-------- Reading text

Issues

Brexit loss could dwarf climate cost and Covid impact

Brexit, rather than Covid-19, is the primary headwind facing the UK economy, according to Economics Editor of the Financial Times, Chris Giles.

“The UK economy is in a much better place than had been expected even a year ago,” explains Giles.

The FT’s Economics Editor was speaking at the 26th annual Northern Ireland Economic Conference in December 2021 and highlighted that a loss of 3 per cent of the economy in the second wave of Covid, compared to a 25 per cent loss in April 2020, shows that the UK economy has learnt to mitigate the pandemic, and lockdowns in particular.

Latest data shows that the UK economy was only 0.6 per cent below pre-pandemic levels in September 2021, a significant difference than the over 4 per cent drop predicted by the Office for Budget Responsibility (OBR) in November 2020 and the over 3 per cent drop predicted in March 2021.

Giles explains that a swifter recovery than expected is in large part due to the vaccination programme and the ability to open up the economy faster than originally expected. However, he urges caution in the high uncertainty of current figures, stating that the ONS is currently trying to reconcile the disparity between other economic measurement methods which outline a 3 per cent fall in incomes from pre-pandemic level and an over one per cent drop in output, over the quarter.

----------------

▶ _Activity 1_: According to the article on Brexit and the UK economy, how far below pre-pandemic levels was the UK economy in September 2021?
▶ _Activity 2_: Reproduce the passage of the article on Brexit and the UK economy that opens with the words containing "Latest data shows" and closes with "in March 2021.".

-------- Information given

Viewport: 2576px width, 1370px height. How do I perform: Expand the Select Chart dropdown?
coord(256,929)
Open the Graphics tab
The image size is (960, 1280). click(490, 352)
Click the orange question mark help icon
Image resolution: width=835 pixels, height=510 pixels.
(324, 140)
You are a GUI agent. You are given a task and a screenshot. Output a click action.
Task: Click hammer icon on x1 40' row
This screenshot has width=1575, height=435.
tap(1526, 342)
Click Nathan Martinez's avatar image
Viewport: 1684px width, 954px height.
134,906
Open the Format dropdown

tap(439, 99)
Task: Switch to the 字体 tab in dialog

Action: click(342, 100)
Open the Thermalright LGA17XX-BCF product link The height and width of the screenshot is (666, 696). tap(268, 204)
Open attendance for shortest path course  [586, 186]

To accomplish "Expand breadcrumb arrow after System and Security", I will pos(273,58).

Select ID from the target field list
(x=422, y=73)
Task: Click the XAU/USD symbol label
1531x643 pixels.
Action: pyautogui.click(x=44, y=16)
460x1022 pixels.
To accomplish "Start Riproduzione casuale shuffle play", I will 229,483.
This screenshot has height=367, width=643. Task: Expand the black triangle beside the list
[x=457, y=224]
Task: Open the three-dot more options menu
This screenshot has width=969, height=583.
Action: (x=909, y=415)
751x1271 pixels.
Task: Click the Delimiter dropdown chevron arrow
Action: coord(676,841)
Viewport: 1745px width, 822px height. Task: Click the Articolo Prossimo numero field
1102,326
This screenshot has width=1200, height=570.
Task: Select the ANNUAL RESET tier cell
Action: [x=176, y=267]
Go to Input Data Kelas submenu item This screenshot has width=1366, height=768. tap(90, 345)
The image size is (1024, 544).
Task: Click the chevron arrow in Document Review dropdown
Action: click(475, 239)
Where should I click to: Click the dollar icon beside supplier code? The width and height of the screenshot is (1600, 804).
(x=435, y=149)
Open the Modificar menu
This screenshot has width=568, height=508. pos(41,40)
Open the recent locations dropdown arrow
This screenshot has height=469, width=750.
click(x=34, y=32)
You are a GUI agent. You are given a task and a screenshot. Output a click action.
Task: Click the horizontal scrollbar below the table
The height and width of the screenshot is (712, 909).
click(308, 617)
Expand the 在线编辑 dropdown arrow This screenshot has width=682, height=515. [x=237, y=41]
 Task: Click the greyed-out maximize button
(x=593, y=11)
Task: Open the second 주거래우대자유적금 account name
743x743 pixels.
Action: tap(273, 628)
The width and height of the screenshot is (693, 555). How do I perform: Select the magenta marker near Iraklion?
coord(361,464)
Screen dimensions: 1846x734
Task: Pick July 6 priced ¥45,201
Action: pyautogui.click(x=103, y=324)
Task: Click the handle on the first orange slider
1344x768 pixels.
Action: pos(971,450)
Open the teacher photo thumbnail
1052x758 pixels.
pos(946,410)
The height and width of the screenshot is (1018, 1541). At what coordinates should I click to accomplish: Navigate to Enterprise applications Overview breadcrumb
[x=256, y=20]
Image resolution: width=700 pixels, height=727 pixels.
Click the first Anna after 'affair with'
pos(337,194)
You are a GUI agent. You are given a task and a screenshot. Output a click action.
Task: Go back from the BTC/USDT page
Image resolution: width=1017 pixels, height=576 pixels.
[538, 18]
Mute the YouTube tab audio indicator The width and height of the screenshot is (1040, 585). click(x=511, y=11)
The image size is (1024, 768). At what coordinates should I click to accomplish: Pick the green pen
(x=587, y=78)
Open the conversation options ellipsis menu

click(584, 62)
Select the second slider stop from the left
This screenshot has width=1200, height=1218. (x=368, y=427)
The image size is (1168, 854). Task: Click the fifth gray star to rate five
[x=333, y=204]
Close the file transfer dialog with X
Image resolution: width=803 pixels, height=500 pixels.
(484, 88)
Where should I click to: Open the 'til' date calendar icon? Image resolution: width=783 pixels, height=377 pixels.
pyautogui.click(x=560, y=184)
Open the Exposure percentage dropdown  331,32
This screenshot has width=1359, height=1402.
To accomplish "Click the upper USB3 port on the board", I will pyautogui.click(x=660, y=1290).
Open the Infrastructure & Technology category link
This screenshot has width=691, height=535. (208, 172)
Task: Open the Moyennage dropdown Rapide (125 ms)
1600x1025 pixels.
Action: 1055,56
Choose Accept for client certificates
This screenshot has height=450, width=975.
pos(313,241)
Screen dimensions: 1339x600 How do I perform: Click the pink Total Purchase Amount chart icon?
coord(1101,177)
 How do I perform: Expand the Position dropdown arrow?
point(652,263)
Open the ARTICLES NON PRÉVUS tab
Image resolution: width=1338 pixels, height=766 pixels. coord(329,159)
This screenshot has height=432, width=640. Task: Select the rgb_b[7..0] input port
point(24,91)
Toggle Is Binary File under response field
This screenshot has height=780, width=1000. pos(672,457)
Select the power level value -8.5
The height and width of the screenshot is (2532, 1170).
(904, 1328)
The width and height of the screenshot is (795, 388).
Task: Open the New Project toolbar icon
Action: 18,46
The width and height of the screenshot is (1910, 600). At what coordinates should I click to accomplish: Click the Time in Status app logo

----------------

▶ _Response box 1_: 0.6 per cent

▶ _Response box 2_:
Latest data shows that the UK economy was only 0.6 per cent below pre-pandemic levels in September 2021, a significant difference than the over 4 per cent drop predicted by the Office for Budget Responsibility (OBR) in November 2020 and the over 3 per cent drop predicted in March 2021.